Em Pernambuco, 14.170 servidores estaduais e municipais, entre ativos e inativos, receberam, de forma indevida, o auxílio emergencial liberado pelo governo federal durante a pandemia. Segundo o Grupo de Atuação Especial de Combate ao Crime Organizado (Gaeco) e o Núcleo de Inteligência do Ministério Público (Nimppe), essas pessoas, mesmo sem ter direito, constam na base de dados.
De acordo com o Ministério Público de Pernambuco (MPPE), a estimativa é de que R$ 9.965.400 tenham sido pagos de forma irregular a esses trabalhadores. Os servidores públicos que receberam o dinheiro mesmo sem ter direito constavam nas folhas de pagamento do poder público no mês de abril.
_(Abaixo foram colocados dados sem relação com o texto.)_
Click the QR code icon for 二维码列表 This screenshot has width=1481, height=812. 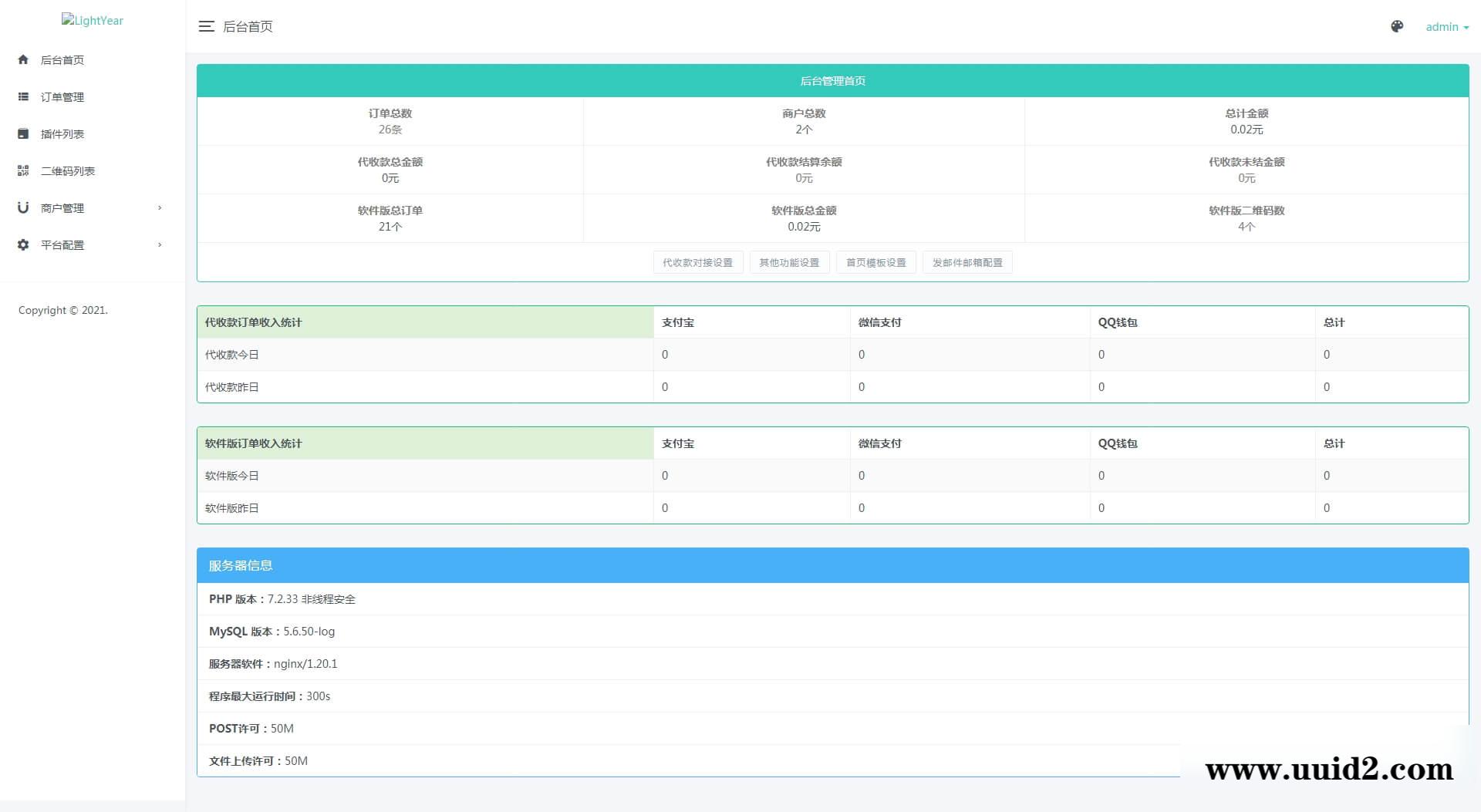tap(23, 170)
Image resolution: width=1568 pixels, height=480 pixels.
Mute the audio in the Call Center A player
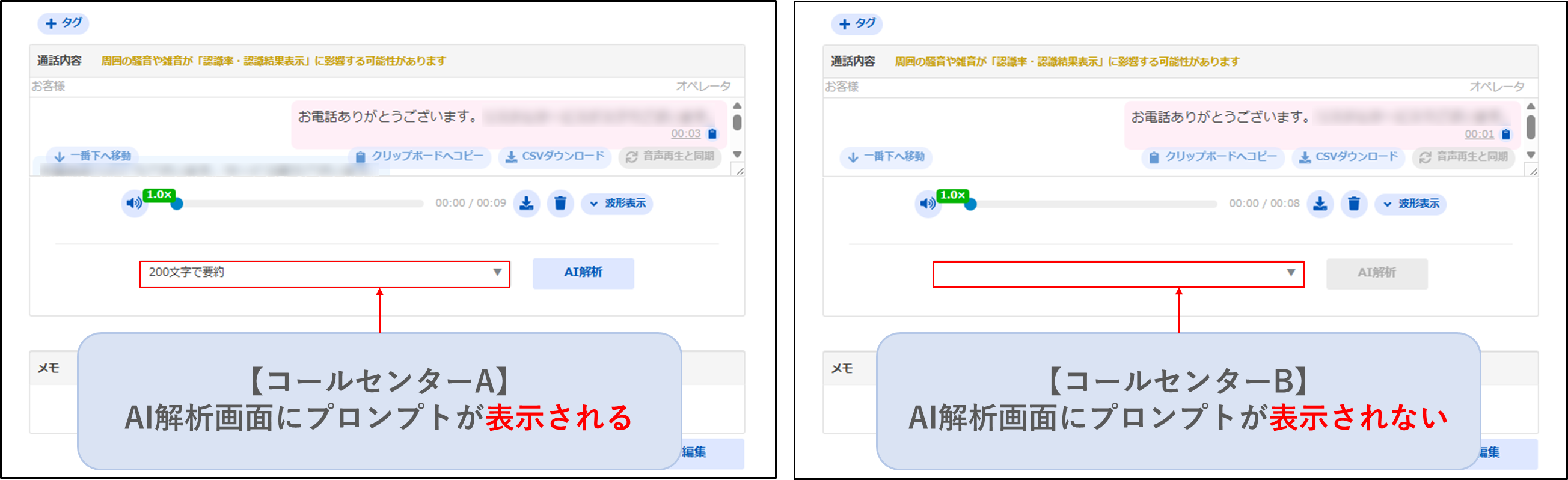(133, 203)
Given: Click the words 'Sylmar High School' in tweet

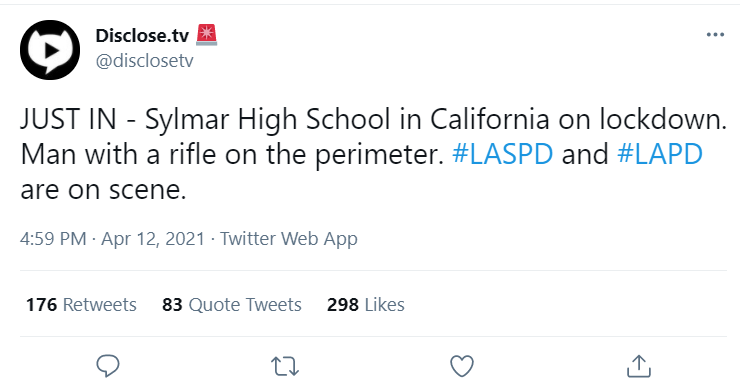Looking at the screenshot, I should (268, 119).
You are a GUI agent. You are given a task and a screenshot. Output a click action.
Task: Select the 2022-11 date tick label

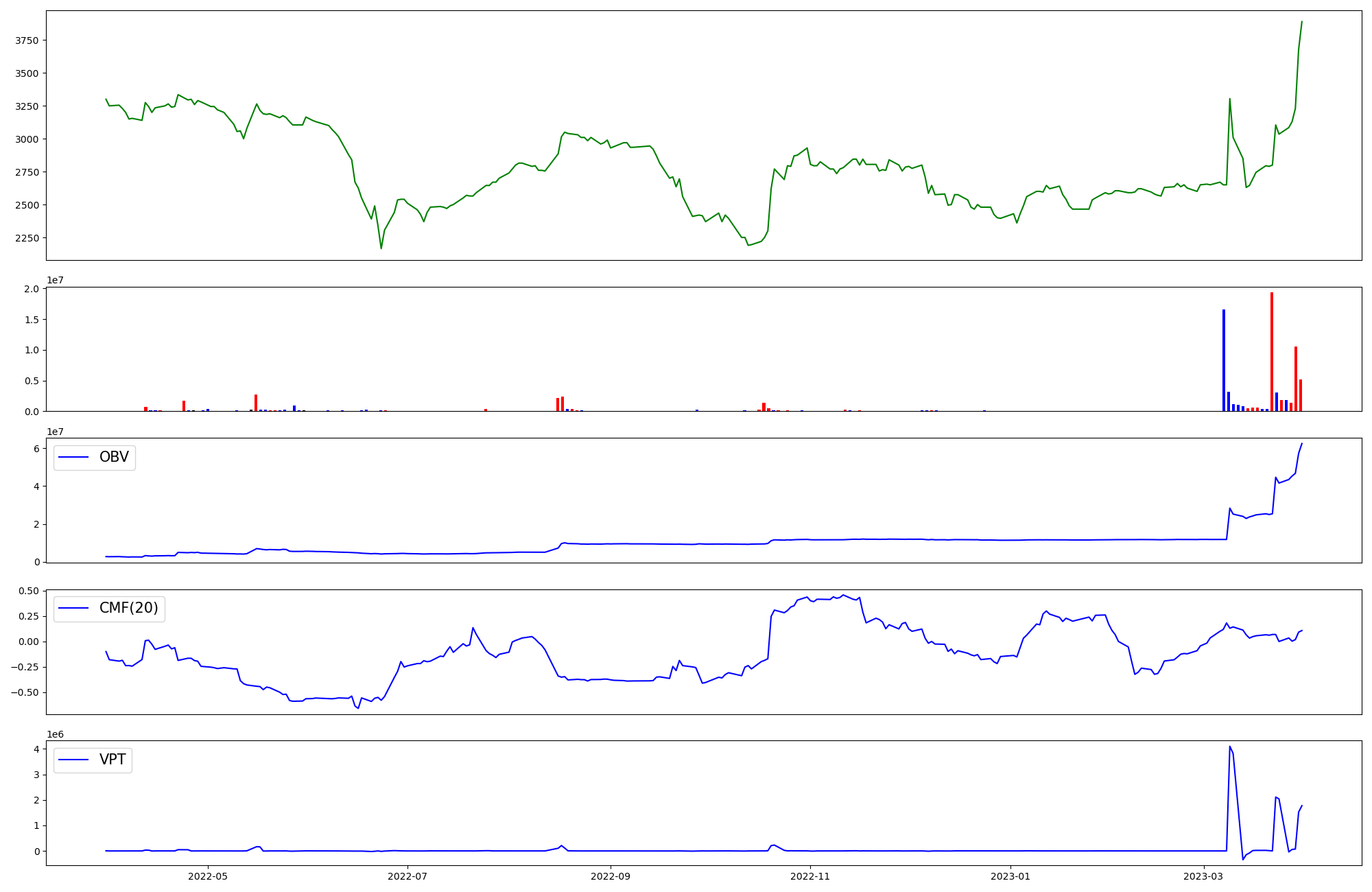click(810, 876)
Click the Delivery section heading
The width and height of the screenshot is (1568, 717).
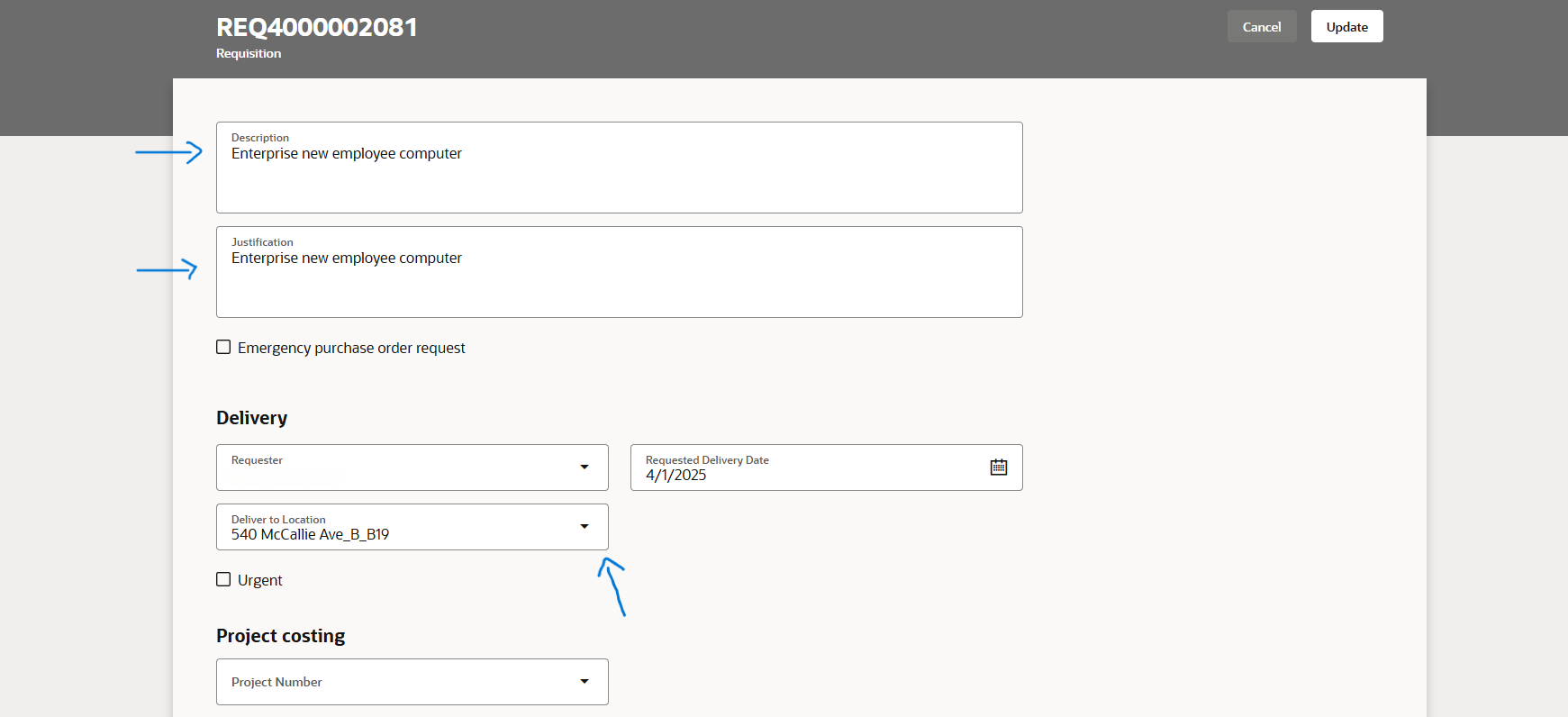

O levantamento foi feito a partir de um cruzamento de dados entre as folhas de pagamento e o banco de dados dos contemplados pelo auxílio. O Ministério Público informou, ainda, que este ainda é um levantamento preliminar, que, posteriormente, será disponibilizado aos promotores de Justiça de cada município.
Esses promotores, então, serão responsáveis por dar andamento às apurações, com o auxílio do Gaeco e do Nimppe. O MPPE afirmou, ainda, que as pessoas identificadas podem ter sido vítimas de fraudadores, que usaram seus dados, ou o próprio servidor pode ter cometido a irregularidade.
Petrolina, no Sertão, e Saloá, Pesqueira e Garanhuns, no Agreste, são as que têm o maior número de servidores que, mesmo sem direito, receberam o auxílio irregular. Também foi constatado que, em 155 municípios pernambucanos, pelo menos um servidor recebeu auxílio emergencial.
O G1 questionou o MPPE sobre a lista detalhada dos nomes de servidores e da quantidade de auxílios concedidos irregularmente por município, mas, até a última atualização desta reportagem, não obteve resposta.
Em julho, um levantamento da Superintendência da Controladoria Geral da União (CGU) em Pernambuco apontou que cerca de 30 mil pessoas receberam irregularmente o auxílio emergencial pago pelo governo federal.
Os dados, compilados até junho, mostram que foram beneficiados empresários, donos de veículos de luxo e lanchas, além de servidores públicos e militares. A CGU estima que os danos aos cofres públicos chegaram a R$ 20 milhões em um mês.
Em julho, um cruzamento de dados feito pelo Tribunal de Contas do Estado (TCE-PE) e pela Controladoria Geral da União (CGU) identificou que 15.061 servidores públicos de Pernambuco receberam o auxílio. A quantia, paga de forma irregular a esses profissionais, foi de R$ 10,4 milhões (veja vídeo acima).
Pernambuco confirmou mais 1.437 casos e 42 mortes por Covid-19, elevando o total para 128.724 confirmações e 7.656 óbitos pela doença causada pelo novo coronavírus. Os dados foram divulgados pela Secretaria Estadual de Saúde (SES) nesta quarta-feira (2).